Consequently, Saturday night looked a little different than we thought. Our kids were grumpy. I was grumpy. And the fun family night that I had planned didn’t happen. Instead, we read the Resurrection story from the Bible and everyone went to bed early.
Thankfully, we woke up well-rested and were able to enjoy Easter. Rest is so very necessary for everyone right now! (Here are some other helpful self-care tips!)
- REmember—Easter is all about grace! It is about God’s grace for us—that He loved us so much that He would give His own Son (God in human form) to die on the cross for our sin. There is no greater grace than that!
Why is it that we can have grace for our children all day every day, but we do not have grace for ourselves? There is a big difference between cutting yourself some slack and accepting sin. Don’t accept sin, but when things are new and there’s not exactly a handbook for what you’re going through (like “Surviving Nation-Wide Grounding for Dummies”), you have to have grace for yourself! You’re going to make mistakes along the way! God’s grace covers it—shouldn’t yours?

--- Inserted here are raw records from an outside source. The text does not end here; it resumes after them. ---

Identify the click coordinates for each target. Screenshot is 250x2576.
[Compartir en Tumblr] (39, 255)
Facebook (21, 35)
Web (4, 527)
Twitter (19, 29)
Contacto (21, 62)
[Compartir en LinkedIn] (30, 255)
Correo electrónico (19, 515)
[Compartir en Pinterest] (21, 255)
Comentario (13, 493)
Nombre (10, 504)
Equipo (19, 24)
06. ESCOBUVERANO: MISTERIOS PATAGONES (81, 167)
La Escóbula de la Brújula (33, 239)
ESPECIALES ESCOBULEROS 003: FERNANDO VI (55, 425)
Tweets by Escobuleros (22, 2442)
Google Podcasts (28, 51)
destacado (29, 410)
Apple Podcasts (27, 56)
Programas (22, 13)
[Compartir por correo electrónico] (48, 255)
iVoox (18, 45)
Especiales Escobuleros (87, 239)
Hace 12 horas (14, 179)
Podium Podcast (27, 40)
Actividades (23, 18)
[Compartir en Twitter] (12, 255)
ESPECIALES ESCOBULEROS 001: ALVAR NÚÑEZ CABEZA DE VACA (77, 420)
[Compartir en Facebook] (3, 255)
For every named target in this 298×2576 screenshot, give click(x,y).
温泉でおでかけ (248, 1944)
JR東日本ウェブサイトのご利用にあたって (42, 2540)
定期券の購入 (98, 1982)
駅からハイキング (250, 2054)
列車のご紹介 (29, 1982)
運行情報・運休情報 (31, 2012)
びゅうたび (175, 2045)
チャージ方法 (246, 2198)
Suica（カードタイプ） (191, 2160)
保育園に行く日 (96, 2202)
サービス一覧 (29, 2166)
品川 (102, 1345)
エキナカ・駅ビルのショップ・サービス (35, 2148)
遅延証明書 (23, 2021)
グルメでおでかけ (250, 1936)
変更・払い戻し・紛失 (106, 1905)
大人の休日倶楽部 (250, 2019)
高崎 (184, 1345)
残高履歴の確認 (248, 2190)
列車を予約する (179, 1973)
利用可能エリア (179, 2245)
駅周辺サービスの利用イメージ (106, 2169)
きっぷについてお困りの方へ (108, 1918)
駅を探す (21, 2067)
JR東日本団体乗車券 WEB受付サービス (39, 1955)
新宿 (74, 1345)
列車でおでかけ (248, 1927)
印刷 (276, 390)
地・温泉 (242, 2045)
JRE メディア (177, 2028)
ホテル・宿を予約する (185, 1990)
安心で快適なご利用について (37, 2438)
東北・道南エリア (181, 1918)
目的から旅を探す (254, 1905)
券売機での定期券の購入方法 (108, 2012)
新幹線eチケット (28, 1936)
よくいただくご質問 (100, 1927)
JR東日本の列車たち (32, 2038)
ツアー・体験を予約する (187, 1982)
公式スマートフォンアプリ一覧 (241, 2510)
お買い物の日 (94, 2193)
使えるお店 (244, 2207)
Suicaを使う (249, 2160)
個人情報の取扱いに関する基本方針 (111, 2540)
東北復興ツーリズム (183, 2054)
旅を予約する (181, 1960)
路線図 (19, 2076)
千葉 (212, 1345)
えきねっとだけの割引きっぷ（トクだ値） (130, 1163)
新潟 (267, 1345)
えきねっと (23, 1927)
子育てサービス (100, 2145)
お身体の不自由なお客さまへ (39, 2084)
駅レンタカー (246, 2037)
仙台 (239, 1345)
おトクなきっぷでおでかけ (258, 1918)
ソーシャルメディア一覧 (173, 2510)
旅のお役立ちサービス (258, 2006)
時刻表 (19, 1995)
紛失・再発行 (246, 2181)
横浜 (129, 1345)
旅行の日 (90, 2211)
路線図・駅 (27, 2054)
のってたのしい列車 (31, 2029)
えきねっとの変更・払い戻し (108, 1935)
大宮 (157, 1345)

Please work through this 30-Day Challenge at a pace you can handle! What is realistic for you? If you need to survive right now, believe me! There’s a time and a place for that! Come back to it when you can! Do not let it add to any pressure you’re already under, Mom!
In the meantime, rest up! We don’t know how much longer we’ll be doing this! You have to prepare for this like it’s the SuperBowl! If you were the star quarterback, you would be hydrating, resting, focusing, strategizing, and being coachable. Your little cheering squad is a thousand times more important! Release the pressure, and press on!